Tuesday, July 09, 2013

Leinier Domínguez, a Worthy Heir to Jose Raúl Capablanca

Cuban Chess Grandmaster Leinier Domínguez
(click to enlarge)

By Adrián Mengana – Sports – The Havana Reporter
June 20, 2013

Havana. - With the victory of Leinier Domínguez at the 2013 Thessaloniki Grand Prix in Greece, Cuba’s chess players conquered the most important trophy of the 21stt century, adding a new distinction to their rich heritage.

Domínguez won six matches, five of them against players who had more than 2,700 ELO points; tied four; and lost only in the first round, against Gata Kamsky of the United States.

His wins and draws allowed Domínguez to add 30 ELO points, for a total of 2,757, a national and Latin American record, which is why he will hold 11th place in the next update of the world ranking.

Domínguez—winner of the 2008 world championship in fast chess in Almaty—beat Bulgarian Veselin Topalov (2,793 ELO), Italian Fabiano Caruana (2,774), Ukrainian Vassily Ivanchuk (2,755), Uzbek Rustam Kasimdzhanov (2, 699), and Russians Peter Svidler (2,769) and Alexander Morozevich (2,760).
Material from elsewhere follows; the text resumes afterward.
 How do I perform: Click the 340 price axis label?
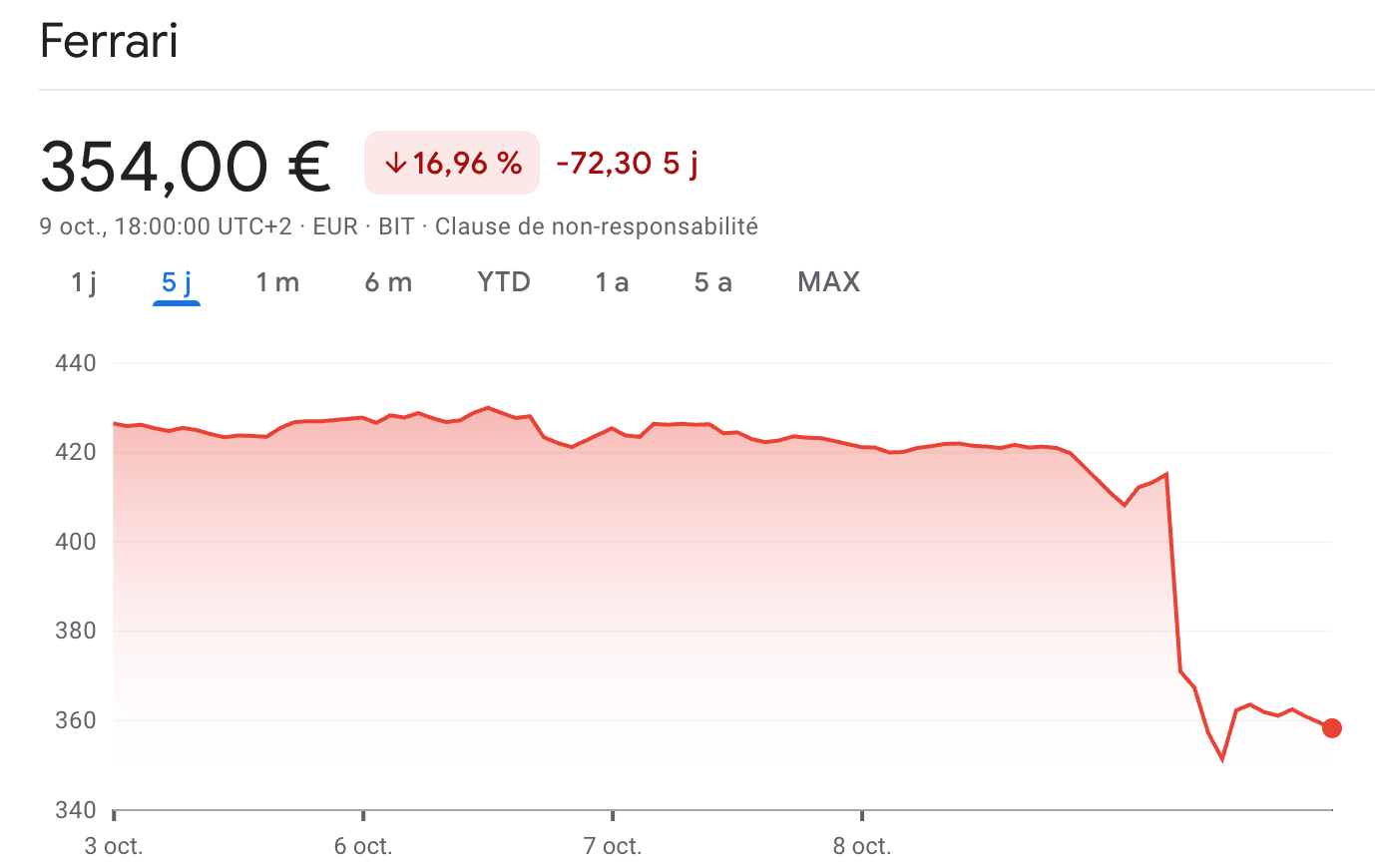(76, 809)
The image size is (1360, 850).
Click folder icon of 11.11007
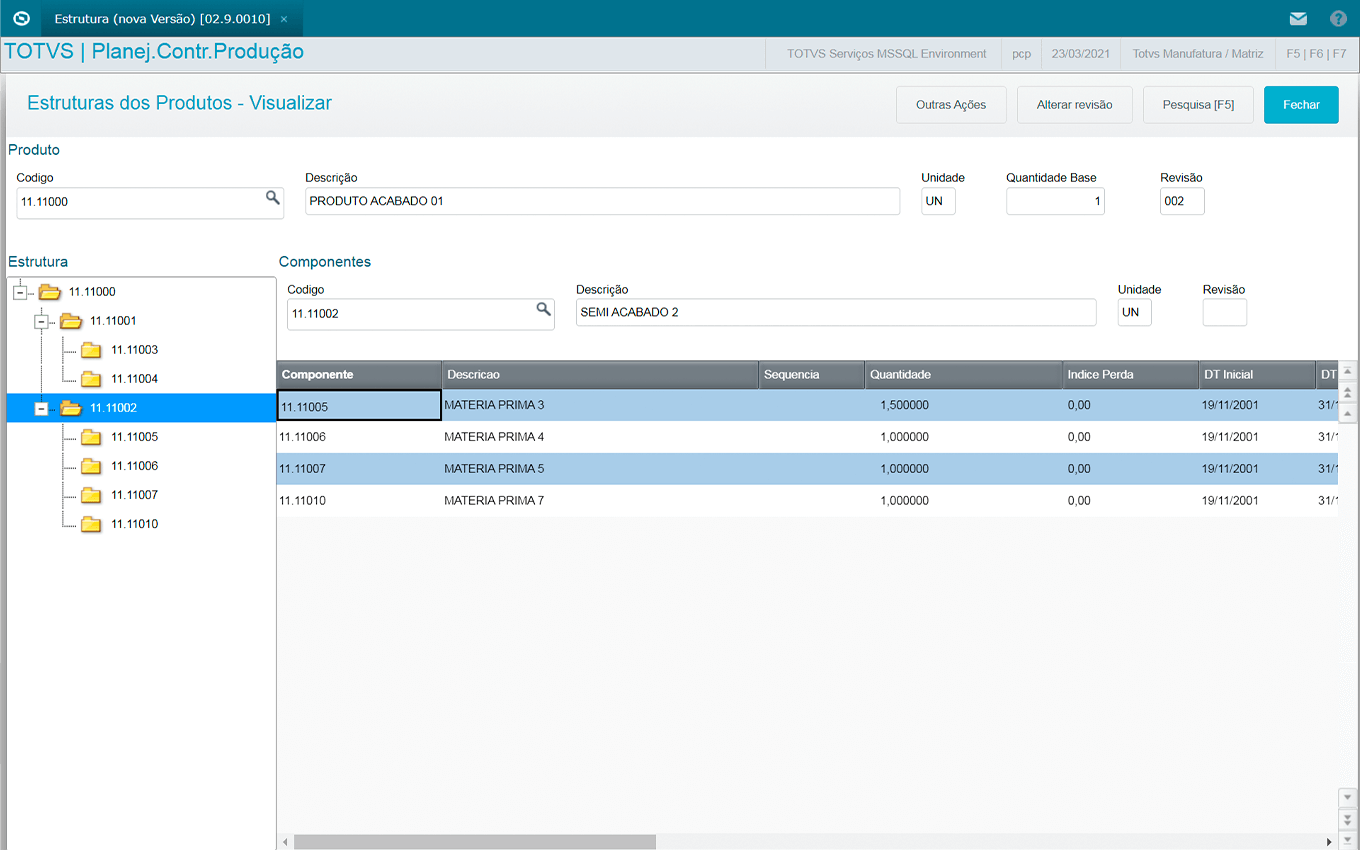pyautogui.click(x=91, y=495)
Now the best player in Latin America, Domínguez is a worthy heir to his compatriot, José Raúl Capablanca, who was chess world champion from 1921 to 1927, and he is also the product of a chess competition project that has nothing to do with commercialization or professional sports. Argentine-Cuban revolutionary Commander Ernesto 'Che' Guevara, a huge fan of chess, was one of the proponents of that project, which was designed by a group of specialists in 1959 and supported by Cuba’s National Sports Institute, INDER.

A year after the creation of INDER in 1961, chess lovers received the pleasant news that an annual international tournament would be held: the Capablanca Memorial, named after Latin America’s doyen and one of the most prestigious players from this part of the world.

During those early years of the Cuban Revolution, solid steps were taken to make chess a mass sport, and in 1964, a book especially aimed at young people was published: Ajedrez Curso Moderno (Modern Chess Course).

Shortly after that, the “scientific game” got another boost when Havana organized the 17th World Chess Olympiad from Oct. 23 to Nov. 20, 1966, featuring more than 300 chess players representing 52 countries.

The competition turned Cuba into one giant, powerful chessboard. The halls where players were competing filled to bursting with spectators, and those who couldn’t get in followed the games through gigantic mural boards placed outside the Hotel Habana Libre, the Olympiad’s venue.

In 1968, Cuban Silvino García was unbeaten when he won the 3rd Pan-American Championship in Havana, and he took an important step toward his goal of becoming a Grand Master, which he reached in 1975, the first Cuban to do so.

He was followed by the late Guillermo García, in 1976; Amador Rodríguez (1977), Román Hernández (1978), Jesús Nogueiras (1979), Reinaldo Vera (1988)
and Walter Arencibia (1990), for a total of 23 male Grand Masters to date.

Among women players, the first Cuban to attain that title was Vivian Ramón in 1998, the first Latin American woman to do so. Subsequently, Maritza Arribas (1999), Suleinnis Piña (2002), Zirka Frómeta (2008), Yaniet Marrero (2008) and Oleiny Linares (2010) became Grand Masters.